Legislators wallow in special interest override of governor’s veto

Legislators wallow in special interest override of governor’s veto

Leaders in the N.C. General Assembly seem to exist in the permanent state of an editorial cartoon.

If so, picture the 74 House lawmakers and 37 Senate lawmakers—mostly Republicans, a few Democrats—who voted this week to override Gov. Roy Cooper’s veto of the N.C. Farm Act of 2018 as musclebound boars, holding clothespins to their snouts, wielding a judge’s gavel they are wholly unqualified to hold.

As Policy Watch’s Lisa Sorg reported, this odiferous bill, now a law, brazenly aims to protect potentially negligent North Carolina meat processors from reaping what they may sow.

It all but quashes future lawsuits to protect the world’s largest pork producer, Murphy-Brown, and its parent company, Smithfield Foods, at the expense of rural neighbors who may be weary—as people are wont to be—of unmoored hog feces, circling vultures, omnipresent stench, rumbling trucks and putrid pig carcasses.

It’s a bill as noxious and rife with due process questions as any to emerge in this frantic and furtive, campaign-mode session, and that’s saying something.

Lawmakers set us on this course after a jury’s spring decision to award $50 million to 10 hog farm neighbors, an award later chopped to a laughable $3.25 million to comply with a state cap on punitive damages. It’s unclear whether legislators fully understand that rocky course, as Rep. John Blust, a Greensboro Republican, elucidated Wednesday.

Blust—whose eloquent dissection of the bill two weeks ago reminds us all that party politics should come second to people—warned state leaders today that we would surely be here again, discussing new carve-outs for special interests grasping at opportunities to stack the law in their favor.

Meanwhile, Rep. Billy Richardson, a Fayetteville Democrat, grumbled in a last-ditch effort Wednesday that “democracies cannot have it both ways.”

“You cannot sit there and condemn other countries about not having due process law and turn around and in the same breath not have due process.”

Both of these lawmakers are correct.

North Carolina’s farmers, and the pork industry, are a part of this state’s economic and cultural fabric. And North Carolinians and their policymakers have shown, time and again, that they’re willing to treat them as such.

But this isn’t about respect and dignity for the typical North Carolina farmer, as supporters of this special-interest broadside would have you believe. This is a boon for powerful hog interests—Goliath chewing on David’s bones—couched in the type of ‘yea or nay’ rhetoric that politicians are fond of these days.

Regardless of the invective and the hot tempers that sometimes colored this debate, a vote against this bill is not a vote against farmers. This is about simple fairness, equality and our willingness to respect our own neighbors, whether they’re hog farmers or residents who simply want to live without the smelly lagoons that make mock of property rights.

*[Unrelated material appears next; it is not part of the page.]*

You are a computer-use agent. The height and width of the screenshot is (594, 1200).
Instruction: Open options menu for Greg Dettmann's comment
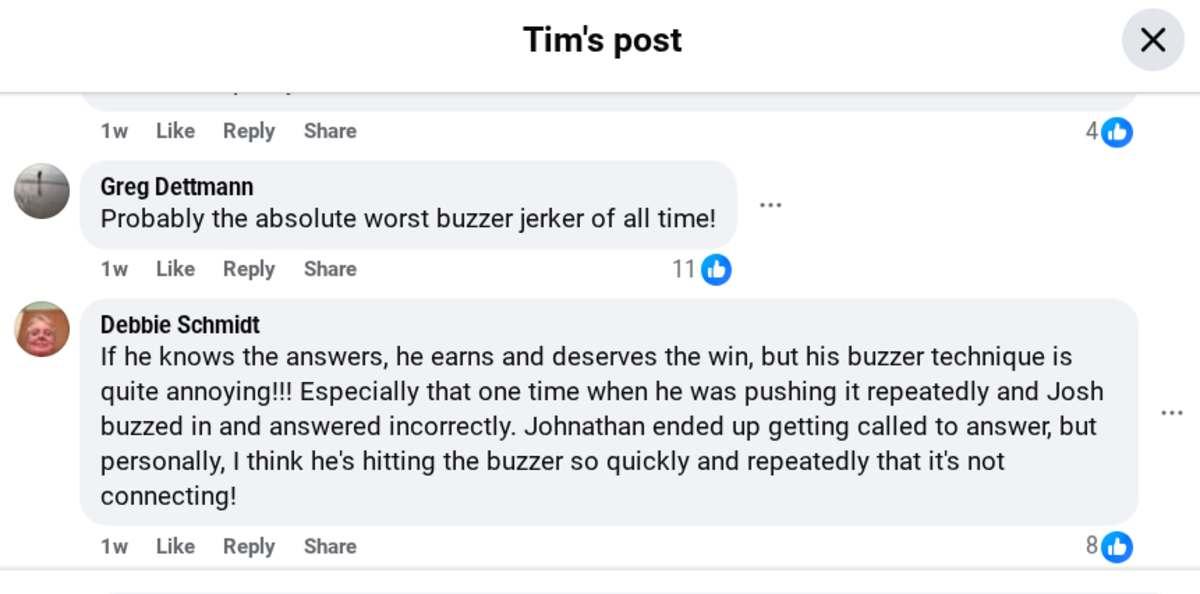tap(769, 205)
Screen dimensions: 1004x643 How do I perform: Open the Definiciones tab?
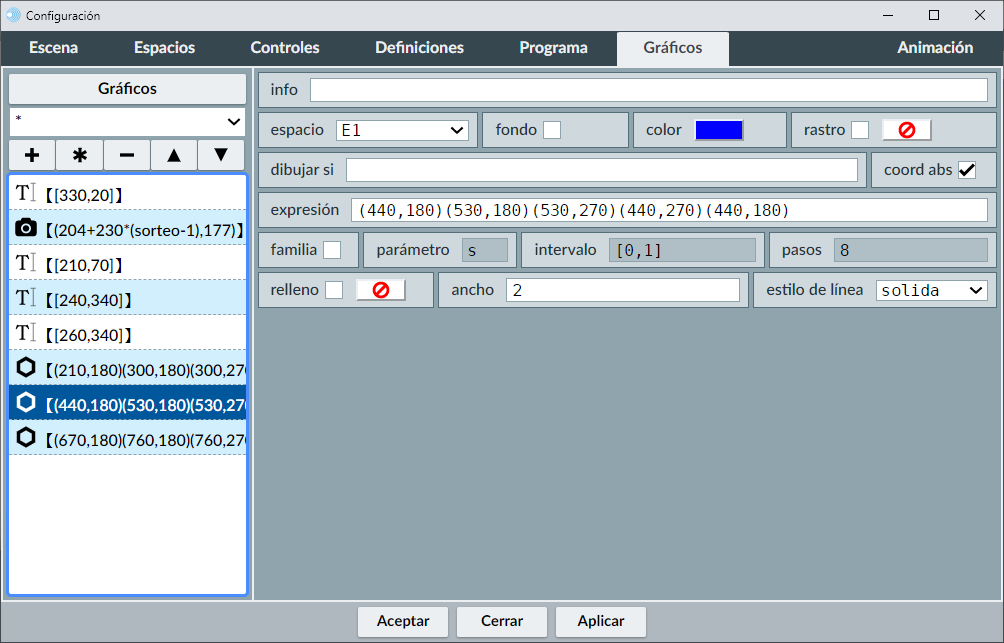tap(419, 48)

In some ways, legislators’ bullish stance on hog farms mirrors North Carolina’s long-documented failure to care for the neighbors of local landfills, many of them poor, people of color beset not just by odors but by myriad health concerns.

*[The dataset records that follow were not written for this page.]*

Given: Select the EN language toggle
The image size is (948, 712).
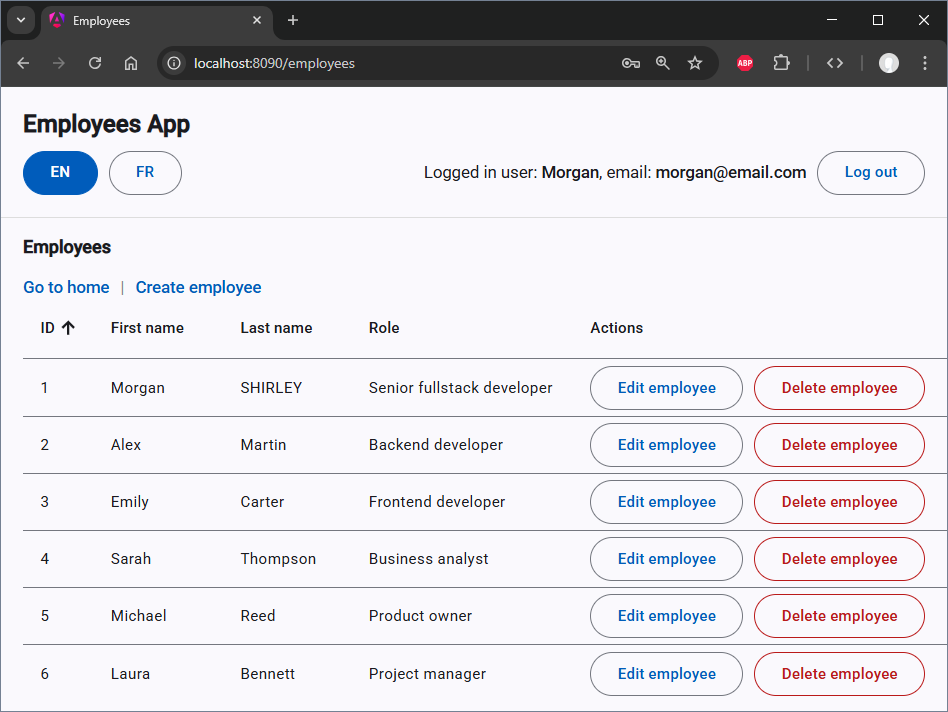Looking at the screenshot, I should pyautogui.click(x=60, y=172).
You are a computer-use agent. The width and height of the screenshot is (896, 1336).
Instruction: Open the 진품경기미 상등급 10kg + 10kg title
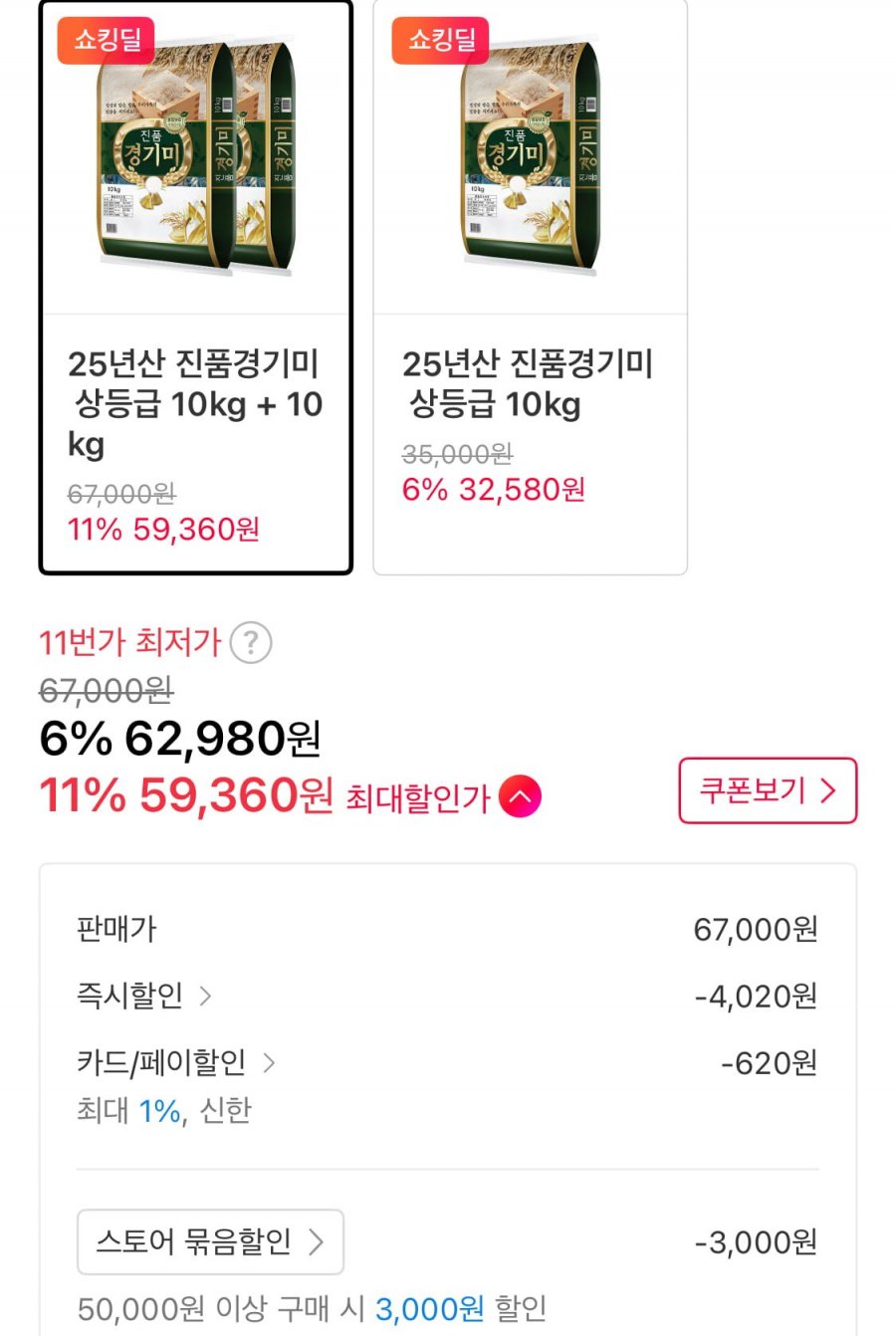coord(195,403)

Wednesday’s House vote on the Farm Act of 2018 effectively pronounces that North Carolina is doubling down on its environmental injustice. That, in this matter, restitution belongs only to a privileged few, those few whose deep pockets purchased apparently limitless goodwill with the lawmakers of this state.

Arguments to the contrary have landed bizarrely off base.

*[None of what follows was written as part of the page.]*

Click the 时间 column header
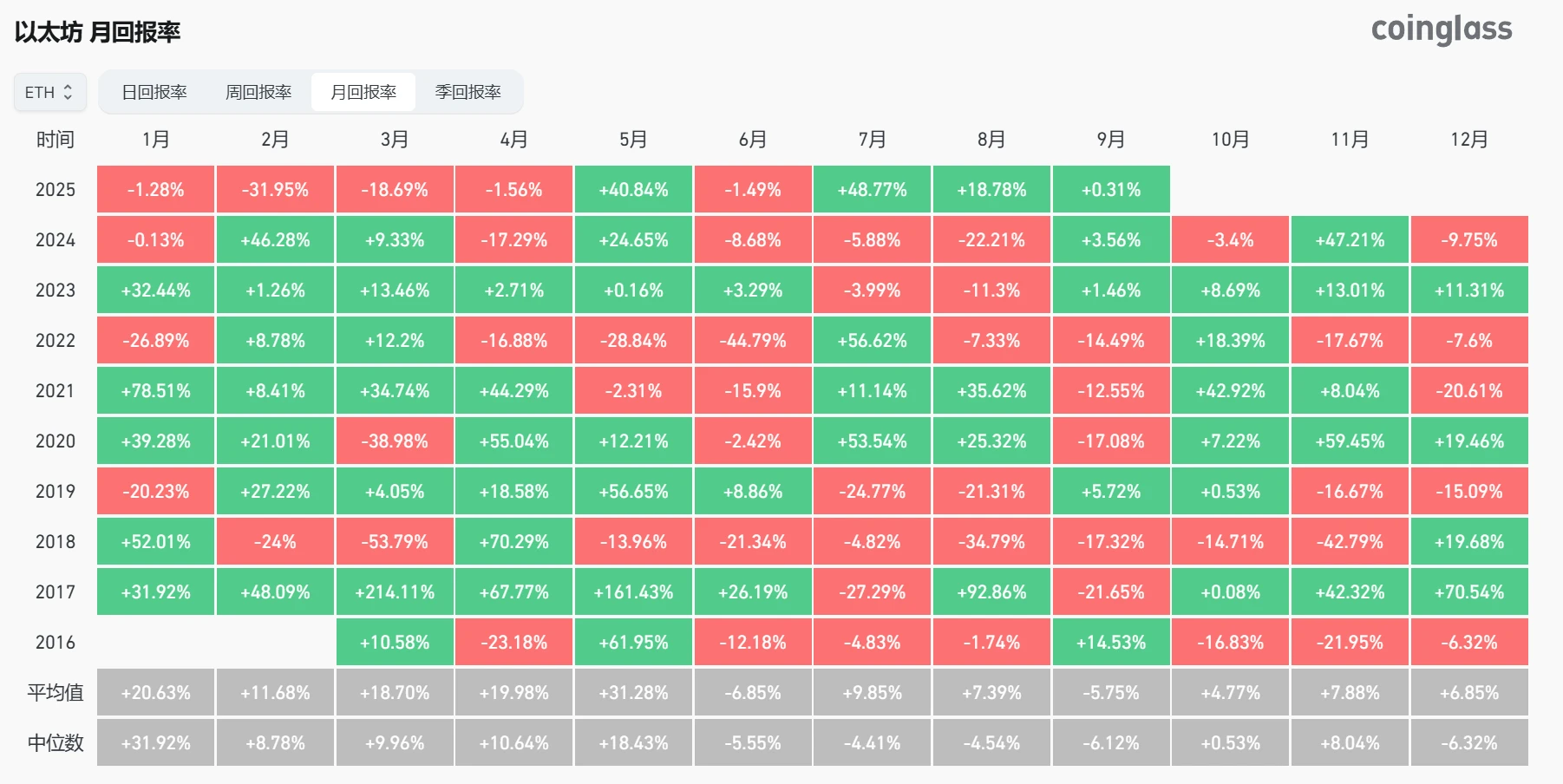Viewport: 1563px width, 784px height. click(56, 140)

Take Sen. Brent Jackson, a Sampson County farmer and leading Senate Republican who crafted the bill this year and unloaded it with scant public input just as about a dozen nuisance lawsuits make their way through federal courts:

“It’s a sad day when the Governor of North Carolina chooses to stand up for out-of-state trial lawyers over our family farmers, and this veto has left our rural communities wondering where the Roy Cooper who grew up in rural Nash County has gone,” Jackson said in a statement after Cooper’s veto Monday.

What hogwash. Even if Jackson believes in this misguided defense and these faceless, boogeyman lawyers, his time—and ours—would be better spent considering those North Carolinians forgotten by this new law.

Those would be the neighbors of North Carolina’s sprawling hog farms, the residents who deserve to have their cases heard, not dismissed long before they’re put to paper.

Even if these neighbors littered our courts with so-called “frivolous” lawsuits that hamstring the state’s billion-dollar hog industry (they’re not), even if their stories of stench and flies and putrid hog carcasses were baloney (they’re not), even if a fair court process scorches some locally-contracted farmers (the suits are aimed at corporations, not farmers), these neighbors are residents of this state too.

And lawmakers should be more in thrall to these North Carolinians, the rural voters who placed many of them in office, than they are to the powerful hog industry leaders who would line their campaign accounts.